* INSTRUCTIONS FOR THE TASK *
How would you render this sentence from the passage on the company's bylaws in Spanish: "The meetings may be held in or outside of the Republic of The Marshall Islands."?

* TEXT PASSAGE *

>> start

Our Amended and Restated Bylaws will require our board of directors to consist of at least one member. Upon the completion of the distribution, our board of directors will consist of five members. Our Amended and Restated Bylaws may be amended by the vote of two-thirds of our entire board of directors.
Directors will be elected annually on a staggered basis, and each shall serve for a three year term and until his successor shall have been duly elected and qualified, except in the event of his death, resignation, removal, or the earlier termination of his term of office. Our board of directors will have the authority to fix the amounts which shall be payable to the members of the board of directors for attendance at any meeting or for services rendered to us.
SHAREHOLDER MEETINGS
Under our Amended and Restated Bylaws, annual meetings of shareholders will be held at a time and place selected by our board of directors. The meetings may be held in or outside of the Republic of The Marshall Islands. Special meetings may be called at any time by a majority of our board of directors, the chairman of our board of directors or an officer of the Company who is also a director. Our board of directors may set a record date between 15 and 60 days before the date of any meeting to determine the shareholders that will be eligible to receive notice and vote at the meeting. One or more shareholders representing at least one-third of the total voting rights of our total issued and outstanding shares present in person or by proxy at a shareholder meeting shall constitute a quorum for the purposes of the meeting.
DISSENTERS' RIGHTS OF APPRAISAL AND PAYMENT
Under the BCA, our shareholders have the right to dissent from various corporate actions, including any merger or consolidation and the sale of all or substantially all of our assets not made in the usual course of our business, and receive payment of the fair value of their shares, subject to certain exceptions. For example, the right of dissenting shareholders under the BCA to receive payment of the appraised fair value of their shares may not be available if for the shares of any class or series of stock, which shares or depository receipts in respect thereof, at the record date fixed to determine the shareholders entitled to receive notice of and to vote at the meeting of the shareholders to act upon the agreement of merger or consolidation, were either (i) listed on a securities exchange or admitted for trading on an interdealer quotation system or (ii) held of record by more than 2,000 holders.

>> end

* DATA BLOCK *

>> start

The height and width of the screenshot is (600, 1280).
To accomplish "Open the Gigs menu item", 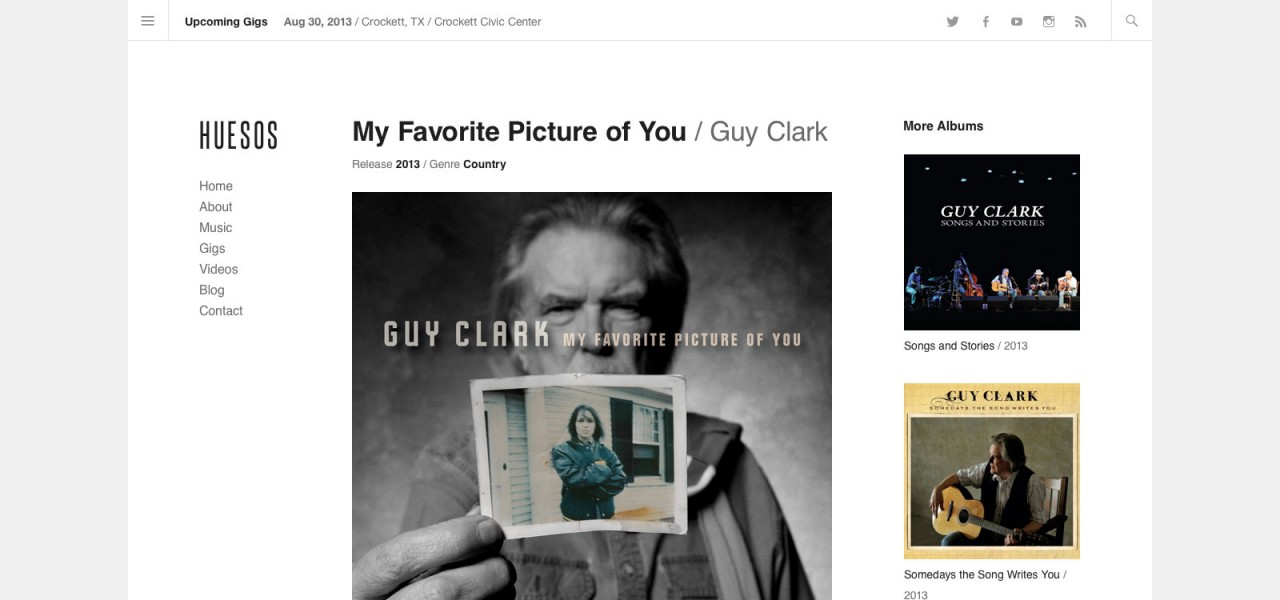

>> end

* COMPLETE ANSWER *
Las juntas podrán celebrarse dentro o fuera de la República de las Islas Marshall.